The Reforma Test
I was pretty blown away by how well these worked on Taos’s Reforma. They felt much easier than the 187 Brahmas, and a bit easier than the 184 X-Drive 8.8’s when mitigating the pretty gnarly bumps that are currently occupying the top part of that run.
I found myself carving more short turns down the middle and bottom of Reforma rather than blasting my way down the middle and bottom portion, as I like to do on the 184 X-Drive 8.8s.
But with a bit of a change in style, the Motive 86 Ti still has proven to be a capable, predictable, supportive all-mountain ski that isn’t quick to punish mistakes. The ski feels pretty substantial – substantial and supportive, rather than substantial and get-on-these-tails-and-you’ll-get-your-ass-kicked. And that’s one of the reasons why I would group the 184 X-Drive with the 187 Brahma, while I would put the 186 Fischer Motive 86 in league with the 186 Dynastar Powertrack 89. Speaking of the Powertrack 89…
182cm Fischer Motive 86 Ti vs. 186cm Powertrack 89 (Deeper Chop, Weird Moguls, Etc.)
I spent a 6″ pow day at Taos directly A/B-ing the Powertrack 89 and the Motive 86 Ti all around the mountain.

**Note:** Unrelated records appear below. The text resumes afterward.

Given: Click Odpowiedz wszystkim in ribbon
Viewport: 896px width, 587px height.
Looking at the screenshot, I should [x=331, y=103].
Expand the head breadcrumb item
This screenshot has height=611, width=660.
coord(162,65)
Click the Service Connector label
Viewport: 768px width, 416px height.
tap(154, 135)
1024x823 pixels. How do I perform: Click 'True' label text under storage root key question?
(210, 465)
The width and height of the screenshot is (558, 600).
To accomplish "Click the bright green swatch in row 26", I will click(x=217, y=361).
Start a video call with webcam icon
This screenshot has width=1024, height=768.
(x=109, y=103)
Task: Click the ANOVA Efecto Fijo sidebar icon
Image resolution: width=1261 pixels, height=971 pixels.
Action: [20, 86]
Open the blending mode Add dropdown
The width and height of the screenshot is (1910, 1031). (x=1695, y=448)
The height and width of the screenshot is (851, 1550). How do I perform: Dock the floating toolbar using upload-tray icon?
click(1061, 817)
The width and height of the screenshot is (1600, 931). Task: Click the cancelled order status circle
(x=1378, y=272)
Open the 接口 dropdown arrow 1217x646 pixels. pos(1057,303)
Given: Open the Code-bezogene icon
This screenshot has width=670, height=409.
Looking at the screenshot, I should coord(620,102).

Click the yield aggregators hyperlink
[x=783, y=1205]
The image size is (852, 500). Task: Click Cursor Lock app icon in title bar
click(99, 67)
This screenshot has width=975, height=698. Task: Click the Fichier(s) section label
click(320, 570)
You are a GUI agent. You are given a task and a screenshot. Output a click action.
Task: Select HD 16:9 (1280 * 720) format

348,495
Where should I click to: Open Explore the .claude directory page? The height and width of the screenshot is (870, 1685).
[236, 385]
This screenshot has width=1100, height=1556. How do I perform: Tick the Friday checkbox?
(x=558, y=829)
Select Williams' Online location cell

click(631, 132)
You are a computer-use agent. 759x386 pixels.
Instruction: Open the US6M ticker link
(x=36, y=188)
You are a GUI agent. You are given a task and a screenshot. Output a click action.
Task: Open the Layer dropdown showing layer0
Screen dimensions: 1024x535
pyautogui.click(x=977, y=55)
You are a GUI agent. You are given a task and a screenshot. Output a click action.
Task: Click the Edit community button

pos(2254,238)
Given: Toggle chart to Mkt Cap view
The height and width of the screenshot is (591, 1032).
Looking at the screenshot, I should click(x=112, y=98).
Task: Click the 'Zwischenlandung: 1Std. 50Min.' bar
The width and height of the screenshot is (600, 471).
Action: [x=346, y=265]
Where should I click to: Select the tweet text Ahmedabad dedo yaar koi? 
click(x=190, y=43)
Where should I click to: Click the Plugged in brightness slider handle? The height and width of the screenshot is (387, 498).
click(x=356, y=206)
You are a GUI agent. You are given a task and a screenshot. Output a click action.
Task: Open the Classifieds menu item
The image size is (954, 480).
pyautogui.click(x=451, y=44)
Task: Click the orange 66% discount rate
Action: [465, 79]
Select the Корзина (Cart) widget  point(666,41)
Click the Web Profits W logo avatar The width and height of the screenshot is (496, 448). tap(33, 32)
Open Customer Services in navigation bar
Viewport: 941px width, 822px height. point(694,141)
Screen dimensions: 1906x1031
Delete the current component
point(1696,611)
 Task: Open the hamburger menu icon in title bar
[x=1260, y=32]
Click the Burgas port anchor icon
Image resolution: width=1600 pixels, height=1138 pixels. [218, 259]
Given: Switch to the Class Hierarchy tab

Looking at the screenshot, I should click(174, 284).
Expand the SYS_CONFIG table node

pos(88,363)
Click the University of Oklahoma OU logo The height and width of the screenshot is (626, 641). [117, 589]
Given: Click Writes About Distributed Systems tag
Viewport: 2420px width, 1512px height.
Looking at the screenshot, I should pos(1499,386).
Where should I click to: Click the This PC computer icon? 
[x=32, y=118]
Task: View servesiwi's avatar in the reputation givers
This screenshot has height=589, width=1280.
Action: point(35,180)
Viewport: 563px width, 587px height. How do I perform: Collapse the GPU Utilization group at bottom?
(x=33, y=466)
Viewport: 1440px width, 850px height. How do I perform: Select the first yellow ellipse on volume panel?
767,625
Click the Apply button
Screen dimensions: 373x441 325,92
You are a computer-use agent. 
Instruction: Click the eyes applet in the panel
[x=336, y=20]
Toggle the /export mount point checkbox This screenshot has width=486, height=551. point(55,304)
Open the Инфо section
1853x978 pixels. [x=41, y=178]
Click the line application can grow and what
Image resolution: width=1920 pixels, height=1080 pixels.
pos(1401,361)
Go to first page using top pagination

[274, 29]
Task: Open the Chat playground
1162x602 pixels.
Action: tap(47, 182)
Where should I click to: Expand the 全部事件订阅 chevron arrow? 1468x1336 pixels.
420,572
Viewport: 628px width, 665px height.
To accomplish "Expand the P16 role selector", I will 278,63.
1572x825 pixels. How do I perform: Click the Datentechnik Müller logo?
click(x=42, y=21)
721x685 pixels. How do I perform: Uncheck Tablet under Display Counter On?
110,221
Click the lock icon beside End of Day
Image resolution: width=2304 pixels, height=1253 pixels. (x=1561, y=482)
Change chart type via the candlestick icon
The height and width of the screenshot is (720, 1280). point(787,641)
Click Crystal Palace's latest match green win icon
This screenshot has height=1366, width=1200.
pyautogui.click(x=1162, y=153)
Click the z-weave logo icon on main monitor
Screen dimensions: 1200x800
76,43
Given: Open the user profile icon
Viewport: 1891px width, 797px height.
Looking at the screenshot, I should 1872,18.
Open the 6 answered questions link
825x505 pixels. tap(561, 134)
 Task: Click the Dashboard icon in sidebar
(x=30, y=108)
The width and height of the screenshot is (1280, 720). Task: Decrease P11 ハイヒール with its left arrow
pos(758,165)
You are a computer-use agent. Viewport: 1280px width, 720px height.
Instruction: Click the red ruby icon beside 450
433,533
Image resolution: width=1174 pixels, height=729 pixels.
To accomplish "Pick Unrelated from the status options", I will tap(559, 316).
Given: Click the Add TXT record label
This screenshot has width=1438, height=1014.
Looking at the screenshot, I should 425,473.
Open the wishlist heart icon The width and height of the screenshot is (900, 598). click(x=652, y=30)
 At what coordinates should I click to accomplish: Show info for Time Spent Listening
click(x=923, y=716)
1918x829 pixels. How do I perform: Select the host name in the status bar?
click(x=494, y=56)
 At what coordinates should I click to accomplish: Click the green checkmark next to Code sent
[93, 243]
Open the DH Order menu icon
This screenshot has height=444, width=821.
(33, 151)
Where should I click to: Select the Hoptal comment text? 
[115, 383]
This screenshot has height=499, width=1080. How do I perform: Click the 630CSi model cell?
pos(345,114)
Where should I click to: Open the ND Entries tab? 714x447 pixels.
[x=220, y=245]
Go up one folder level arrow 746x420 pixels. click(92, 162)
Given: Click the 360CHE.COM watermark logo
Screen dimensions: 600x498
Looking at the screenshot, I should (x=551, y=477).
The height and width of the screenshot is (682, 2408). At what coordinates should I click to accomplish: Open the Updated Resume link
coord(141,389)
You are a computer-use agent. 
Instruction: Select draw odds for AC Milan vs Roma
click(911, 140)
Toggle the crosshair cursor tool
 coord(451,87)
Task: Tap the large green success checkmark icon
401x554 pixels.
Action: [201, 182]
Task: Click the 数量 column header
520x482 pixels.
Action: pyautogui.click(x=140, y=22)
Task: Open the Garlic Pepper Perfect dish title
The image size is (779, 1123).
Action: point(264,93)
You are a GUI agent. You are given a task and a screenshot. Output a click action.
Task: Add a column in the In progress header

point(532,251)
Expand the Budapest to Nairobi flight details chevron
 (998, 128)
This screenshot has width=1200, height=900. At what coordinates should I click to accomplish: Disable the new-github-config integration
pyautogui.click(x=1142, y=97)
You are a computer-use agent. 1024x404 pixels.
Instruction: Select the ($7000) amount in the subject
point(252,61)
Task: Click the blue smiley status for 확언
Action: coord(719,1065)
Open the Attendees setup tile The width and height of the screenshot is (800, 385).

The results?
The Powertrack 89 really shines in consistent conditions—smooth groomers, uniform bump lines, untracked pow, shallow slush, or shallow crud. Across all of these conditions, the ski performs very well.
But in deeper chop or firm moguls with 6″ of fresh pow on top of them, the tapered tips and tails of the Powertrack 89 are prone to tip deflection and having its tails wash out.
In those six inches of pow, skiing Reforma and West Blitz trees, I much preferred the Motive 86 Ti over the Powertrack 89. I spent a lot less energy on the Motive 86 trying to control the ski, and was instead able to just ski hard without working to minimize deflection or worrying about the tails.
On Reforma & West Blitz Trees, the Motive 86 handled the constant shifts from scraped-off troughs to deeper piles of pushed-around snow well. I found myself thinking that I wouldn’t want to be hitting piles that were much deeper than what I was dealing with, but I had a really fun day on the Motive 86s.
But once again, the skis very rarely felt grabby. I could feather the tails to scrub speed, or I could engage them more fully to carve turns through the trees—same as my experience had been a couple of days earlier in Corner Chute Trees.
So as always, think hard about how and where you actually ski, and that will go a long way toward helping you figure out what ski design / shape will be the best fit for you.
(BTW, a Quick Note re: Width & Sidecut)
For those who have spent little time on fatter skis in deep chop and bumps, this is for you.
Skiing firm moguls that were now covered in a fresh 4-6″ down Al’s Run, I was having a slightly harder time than when I had just skied the Motive 86s down Al’s a day earlier when it only had firm bumps. With all the fresh snow, the skis seemed a bit more inclined to deflect off the fresh piles rather than to just track along and down the firm moguls. It wasn’t a huge deal, but there is a reason why wider, heavier, straighter skis with less sidecut work better in soft, cut-up snow, or down pow-moguls: they are less prone to deflection and they feel more stable. Remove all that fresh snow, however, and the narrower width, the edge-to-edge quickness, and edge grip produced from the fat, flat tails of a ski like the Motive 86 become nice assets.
Of the four skis I’ve mentioned the most here (the Dynastar Powertrack 89, the Blizzard Brahma, the Salomon X-Drive 8.8, and the Fischer Motive 86 Ti), the Motive 86 Ti may be the easiest / safest to recommend. It isn’t the most powerful of these skis, nor the quickest, but it provides a very nice blend of those performance characteristics while showing no significant shortcomings or compromises.